[[ Dataset extract, beginning ]]

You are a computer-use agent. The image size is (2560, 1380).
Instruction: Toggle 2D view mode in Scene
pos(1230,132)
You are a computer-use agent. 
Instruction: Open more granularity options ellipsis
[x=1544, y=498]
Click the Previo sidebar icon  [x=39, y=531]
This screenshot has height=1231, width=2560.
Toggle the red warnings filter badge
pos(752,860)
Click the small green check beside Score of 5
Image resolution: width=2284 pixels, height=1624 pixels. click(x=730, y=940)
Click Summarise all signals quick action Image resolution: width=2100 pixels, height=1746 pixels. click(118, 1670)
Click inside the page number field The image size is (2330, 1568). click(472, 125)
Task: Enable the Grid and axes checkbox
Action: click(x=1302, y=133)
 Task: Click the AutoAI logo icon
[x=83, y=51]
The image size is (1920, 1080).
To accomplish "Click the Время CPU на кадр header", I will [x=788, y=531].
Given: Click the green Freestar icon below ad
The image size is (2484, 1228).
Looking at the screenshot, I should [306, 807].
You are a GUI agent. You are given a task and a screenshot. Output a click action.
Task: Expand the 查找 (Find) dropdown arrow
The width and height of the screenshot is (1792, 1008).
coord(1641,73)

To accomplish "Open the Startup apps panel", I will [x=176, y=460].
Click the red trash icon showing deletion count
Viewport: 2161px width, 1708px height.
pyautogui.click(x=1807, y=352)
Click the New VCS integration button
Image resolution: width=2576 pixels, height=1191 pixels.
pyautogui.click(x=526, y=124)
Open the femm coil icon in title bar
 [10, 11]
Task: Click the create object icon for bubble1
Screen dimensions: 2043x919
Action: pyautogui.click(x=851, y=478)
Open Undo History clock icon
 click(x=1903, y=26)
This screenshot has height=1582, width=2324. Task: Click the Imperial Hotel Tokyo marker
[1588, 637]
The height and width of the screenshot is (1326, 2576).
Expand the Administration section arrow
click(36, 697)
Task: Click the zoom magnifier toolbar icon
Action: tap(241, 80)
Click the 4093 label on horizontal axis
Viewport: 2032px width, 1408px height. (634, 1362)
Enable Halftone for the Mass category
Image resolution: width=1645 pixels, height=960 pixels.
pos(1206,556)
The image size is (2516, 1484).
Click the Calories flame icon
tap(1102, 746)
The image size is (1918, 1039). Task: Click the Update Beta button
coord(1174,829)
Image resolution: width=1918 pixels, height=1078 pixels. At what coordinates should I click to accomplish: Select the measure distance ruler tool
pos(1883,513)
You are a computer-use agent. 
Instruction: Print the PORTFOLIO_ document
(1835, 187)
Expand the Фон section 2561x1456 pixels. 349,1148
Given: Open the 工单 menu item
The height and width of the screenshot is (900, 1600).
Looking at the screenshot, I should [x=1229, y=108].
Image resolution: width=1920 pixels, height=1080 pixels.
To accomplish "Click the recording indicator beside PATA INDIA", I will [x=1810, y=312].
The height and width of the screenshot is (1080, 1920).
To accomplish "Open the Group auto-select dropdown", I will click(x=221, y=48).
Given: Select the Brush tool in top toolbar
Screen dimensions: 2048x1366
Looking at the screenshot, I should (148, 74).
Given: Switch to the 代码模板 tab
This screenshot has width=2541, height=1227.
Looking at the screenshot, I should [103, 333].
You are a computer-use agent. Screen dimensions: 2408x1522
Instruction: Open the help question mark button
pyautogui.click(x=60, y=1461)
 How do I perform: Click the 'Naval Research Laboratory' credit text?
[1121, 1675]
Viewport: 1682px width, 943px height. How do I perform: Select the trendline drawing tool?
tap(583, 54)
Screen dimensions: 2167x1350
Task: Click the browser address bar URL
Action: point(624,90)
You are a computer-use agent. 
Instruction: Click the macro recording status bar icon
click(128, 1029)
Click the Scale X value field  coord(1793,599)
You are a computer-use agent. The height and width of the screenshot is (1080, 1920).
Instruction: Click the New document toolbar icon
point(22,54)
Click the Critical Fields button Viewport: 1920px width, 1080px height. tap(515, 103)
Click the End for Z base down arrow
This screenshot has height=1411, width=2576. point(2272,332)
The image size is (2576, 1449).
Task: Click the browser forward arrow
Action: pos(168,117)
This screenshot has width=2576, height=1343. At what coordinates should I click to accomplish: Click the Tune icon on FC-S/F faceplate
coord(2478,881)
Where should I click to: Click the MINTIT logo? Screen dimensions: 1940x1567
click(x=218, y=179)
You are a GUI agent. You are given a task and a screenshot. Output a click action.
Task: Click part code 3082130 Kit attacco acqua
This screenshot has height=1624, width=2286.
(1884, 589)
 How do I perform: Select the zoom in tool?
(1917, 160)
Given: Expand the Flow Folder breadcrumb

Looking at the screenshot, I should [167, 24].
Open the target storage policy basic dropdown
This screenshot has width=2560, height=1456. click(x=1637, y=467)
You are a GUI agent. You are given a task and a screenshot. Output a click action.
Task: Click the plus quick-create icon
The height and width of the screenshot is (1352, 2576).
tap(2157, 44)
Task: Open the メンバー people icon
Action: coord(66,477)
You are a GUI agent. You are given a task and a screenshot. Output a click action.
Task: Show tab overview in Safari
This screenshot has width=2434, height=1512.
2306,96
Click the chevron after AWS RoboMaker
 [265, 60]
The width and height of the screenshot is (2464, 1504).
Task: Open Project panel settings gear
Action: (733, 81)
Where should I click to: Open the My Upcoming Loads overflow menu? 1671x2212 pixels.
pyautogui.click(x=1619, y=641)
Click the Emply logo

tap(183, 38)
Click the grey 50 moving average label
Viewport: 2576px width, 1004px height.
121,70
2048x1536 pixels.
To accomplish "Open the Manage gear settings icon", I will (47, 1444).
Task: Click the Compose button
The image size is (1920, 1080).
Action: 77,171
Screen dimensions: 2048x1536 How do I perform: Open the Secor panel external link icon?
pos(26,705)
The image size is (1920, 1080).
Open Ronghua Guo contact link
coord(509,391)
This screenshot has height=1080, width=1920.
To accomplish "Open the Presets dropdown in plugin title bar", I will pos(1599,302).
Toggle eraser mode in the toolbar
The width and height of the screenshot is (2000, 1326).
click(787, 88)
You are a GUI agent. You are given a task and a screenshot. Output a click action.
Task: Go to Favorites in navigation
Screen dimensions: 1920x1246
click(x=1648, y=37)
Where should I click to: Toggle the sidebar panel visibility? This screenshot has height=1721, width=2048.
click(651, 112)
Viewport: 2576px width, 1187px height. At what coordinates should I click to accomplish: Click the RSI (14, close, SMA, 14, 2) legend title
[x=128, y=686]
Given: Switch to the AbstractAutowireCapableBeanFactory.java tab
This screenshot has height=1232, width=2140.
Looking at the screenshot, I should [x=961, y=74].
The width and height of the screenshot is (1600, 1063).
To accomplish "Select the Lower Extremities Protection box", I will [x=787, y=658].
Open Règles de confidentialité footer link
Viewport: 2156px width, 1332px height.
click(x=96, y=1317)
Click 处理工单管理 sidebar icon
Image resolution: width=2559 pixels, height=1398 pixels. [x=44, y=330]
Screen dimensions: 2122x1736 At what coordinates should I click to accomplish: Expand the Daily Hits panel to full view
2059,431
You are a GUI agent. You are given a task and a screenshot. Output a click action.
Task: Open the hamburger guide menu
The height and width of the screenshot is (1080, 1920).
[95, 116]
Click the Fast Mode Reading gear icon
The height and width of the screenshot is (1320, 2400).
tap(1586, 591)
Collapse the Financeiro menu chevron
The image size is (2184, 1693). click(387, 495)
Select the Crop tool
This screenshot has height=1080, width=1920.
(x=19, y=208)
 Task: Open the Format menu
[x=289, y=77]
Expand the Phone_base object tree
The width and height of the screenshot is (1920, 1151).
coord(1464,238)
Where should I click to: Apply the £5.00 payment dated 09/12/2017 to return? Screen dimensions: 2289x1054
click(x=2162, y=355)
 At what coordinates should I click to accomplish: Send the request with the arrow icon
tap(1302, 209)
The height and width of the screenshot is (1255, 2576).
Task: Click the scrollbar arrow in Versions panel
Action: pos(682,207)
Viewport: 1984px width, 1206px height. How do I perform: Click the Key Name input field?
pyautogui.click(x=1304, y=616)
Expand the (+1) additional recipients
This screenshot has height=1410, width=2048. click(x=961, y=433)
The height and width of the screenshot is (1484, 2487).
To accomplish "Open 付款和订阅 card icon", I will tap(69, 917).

[[ Dataset extract, end ]]

How many of the lines above hold the word "quick"? State that number and nothing else.

2